[Inductor][NVGEMM] Refactor tests by NikhilAPatel · Pull Request #176847 · pytorch/pytorch

NikhilAPatel · 2026-03-08T22:17:27Z

Stack from ghstack (oldest at bottom):

[Inductor] Fix benchmark_example_value losing dtype on view unwrap #176859
-> [Inductor][NVGEMM] Refactor tests #176847
[Inductor][NVGEMM] Drop tile_k from nvMatmulHeuristics matching #176845
[Inductor][NVGEMM] Restore fp4 kernel docstrings #176549
[Inductor][NVGEMM] Enable nvMatmulHeuristics for FP4 blockscaled GEMM #176548
[Inductor][NVGEMM] Register CuTeDSL Blockscaled GEMM with NVGEMM Backend #176547
[Inductor][NVGEMM] Add CuTeDSL Blockscaled GEMM Kernel #176546
[Inductor][NVGEMM] Patch cutlass_api FP4 dtype mapping #176545
[Inductor] Add FP4 tensor creation support for autotuning #176544
[Inductor][NVGEMM] Add infrastructure for registering custom kernels with NVGEMM Cutlass API #176543

Shared helpers (module-level):
- _round_up — deduplicated from two test methods
- _prep_k — deduplicated from two test methods
- _create_tensor_with_layout — unified layout creation for all dtypes (float16, bf16, fp8, fp4)
- _nvgemm_config — standard config dict with autotune_fallback_to_aten: False always set
Bug fixes:
- Added missing torch._dynamo.reset() to test_scaled_gemm_mxfp8, test_scaled_gemm_nvf4, test_grouped_gemm, test_grouped_gemm_varying_offsets
- ceildiv moved to top-level import (was imported inside two test methods)
New test coverage:
- test_matmul: added ("contiguous", "aligned_offset") and ("contiguous", "padded") layout combos (7 combos, up from 5)
- test_scaled_gemm_mxfp8: added shape parametrization (4 shapes, was 1)
- test_grouped_gemm: added layout_a parametrization (contiguous, aligned_offset, view, padded)
- test_grouped_gemm_varying_offsets: split out from original test_grouped_gemm — tests different offset distributions separately
- test_fp8_heuristic_configs: new heuristics integration test for FP8 precision strings
Consistency fixes:
- All tests now use _nvgemm_config() with autotune_fallback_to_aten: False
- TestNVUniversalGemmDynamicShapes also uses _nvgemm_config()

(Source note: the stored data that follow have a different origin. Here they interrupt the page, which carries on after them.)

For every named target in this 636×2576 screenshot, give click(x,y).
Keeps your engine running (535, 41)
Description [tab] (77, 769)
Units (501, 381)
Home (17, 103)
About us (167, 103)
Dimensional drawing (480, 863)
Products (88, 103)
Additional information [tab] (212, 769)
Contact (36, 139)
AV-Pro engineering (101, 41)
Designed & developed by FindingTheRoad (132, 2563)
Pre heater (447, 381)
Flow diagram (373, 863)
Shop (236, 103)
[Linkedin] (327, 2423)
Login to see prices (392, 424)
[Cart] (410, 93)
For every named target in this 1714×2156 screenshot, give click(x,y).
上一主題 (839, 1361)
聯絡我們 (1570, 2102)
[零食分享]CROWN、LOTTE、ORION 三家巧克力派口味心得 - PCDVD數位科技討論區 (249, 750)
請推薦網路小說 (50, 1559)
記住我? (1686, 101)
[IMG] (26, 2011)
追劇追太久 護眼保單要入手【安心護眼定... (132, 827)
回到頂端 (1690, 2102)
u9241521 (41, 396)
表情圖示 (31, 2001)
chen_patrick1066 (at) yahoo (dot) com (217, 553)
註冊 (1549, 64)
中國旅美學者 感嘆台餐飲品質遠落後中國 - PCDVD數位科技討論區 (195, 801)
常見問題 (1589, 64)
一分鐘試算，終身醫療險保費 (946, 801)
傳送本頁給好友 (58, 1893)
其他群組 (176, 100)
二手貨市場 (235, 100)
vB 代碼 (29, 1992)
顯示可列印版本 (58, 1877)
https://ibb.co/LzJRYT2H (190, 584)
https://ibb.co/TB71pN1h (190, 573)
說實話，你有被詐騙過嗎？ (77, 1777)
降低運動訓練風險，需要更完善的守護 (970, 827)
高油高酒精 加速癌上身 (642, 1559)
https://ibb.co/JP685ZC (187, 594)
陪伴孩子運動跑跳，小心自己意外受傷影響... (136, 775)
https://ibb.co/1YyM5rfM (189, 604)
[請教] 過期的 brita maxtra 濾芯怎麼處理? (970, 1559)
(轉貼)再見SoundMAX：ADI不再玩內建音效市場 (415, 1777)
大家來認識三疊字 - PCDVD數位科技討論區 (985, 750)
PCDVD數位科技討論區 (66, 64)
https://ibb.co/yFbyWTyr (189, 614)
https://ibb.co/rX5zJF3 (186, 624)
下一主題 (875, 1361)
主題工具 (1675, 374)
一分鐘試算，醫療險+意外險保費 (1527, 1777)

cc @voznesenskym @penguinwu @EikanWang @jgong5 @Guobing-Chen @XiaobingSuper @zhuhaozhe @blzheng @wenzhe-nrv @jiayisunx @ipiszy @kadeng @muchulee8 @amjames @chauhang @aakhundov @coconutruben @jataylo

[ghstack-poisoned]

pytorch-bot · 2026-03-08T22:17:31Z

🔗 Helpful Links

🧪 See artifacts and rendered test results at hud.pytorch.org/pr/176847

📄 Preview Python docs built from this PR
📄 Preview C++ docs built from this PR
❓ Need help or want to give feedback on the CI? Visit the bot commands wiki

Note: Links to docs will display an error until the docs builds have been completed.

❌ 3 New Failures, 1 Unrelated Failure

As of commit df2f946 with merge base 572f0d0 ():

NEW FAILURES - The following jobs have failed:

inductor / unit-test / inductor-test / test (inductor_cpp_wrapper, 1, 2, linux.g5.4xlarge.nvidia.gpu) (gh)
test/inductor/test_triton_kernels.py::TestUserKernelEpilogueFusion::test_fusion_custom_kernel_with_linebreaks
inductor / unit-test / inductor-test / test (inductor_cpp_wrapper, 2, 2, linux.g5.4xlarge.nvidia.gpu) (gh)
test/inductor/test_triton_kernels.py::TestUserKernelEpilogueFusion::test_no_fusion_for_multiple_reads_on_mutated_tensor
pull / linux-jammy-py3.14t-clang15 / test (dynamo_wrapped, 2, 3, lf.linux.2xlarge) (gh)
test/test_serialization.py::TestSerialization::test_serialization_4gb_file

UNSTABLE - The following job is marked as unstable, possibly due to flakiness on trunk:

inductor / inductor-cpu-test / test (cpu_inductor_torchbench, 1, 2, linux.2xlarge.amx, unstable) (gh) (#174929)
detectron2_maskrcnn_r_50_fpn

This comment was automatically generated by Dr. CI and updates every 15 minutes.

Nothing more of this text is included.